Provided records:
┏━━
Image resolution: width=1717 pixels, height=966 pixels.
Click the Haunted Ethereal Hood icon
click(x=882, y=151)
┗━━
┏━━
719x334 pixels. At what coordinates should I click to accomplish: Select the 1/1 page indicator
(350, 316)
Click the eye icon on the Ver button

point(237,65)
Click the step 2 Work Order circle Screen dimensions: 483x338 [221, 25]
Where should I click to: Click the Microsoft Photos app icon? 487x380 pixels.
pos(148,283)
┗━━
Put everything from the line containing "Click the step" down to the line containing "pos(148,283)" into a Markdown table. Use the columns Row and Line, number each row, and leave out any blank lines.

| Row | Line |
|---|---|
| 1 | Click the step 2 Work Order circle Screen dimensions: 483x338 [221, 25] |
| 2 | Where should I click to: Click the Microsoft Photos app icon? 487x380 pixels. |
| 3 | pos(148,283) |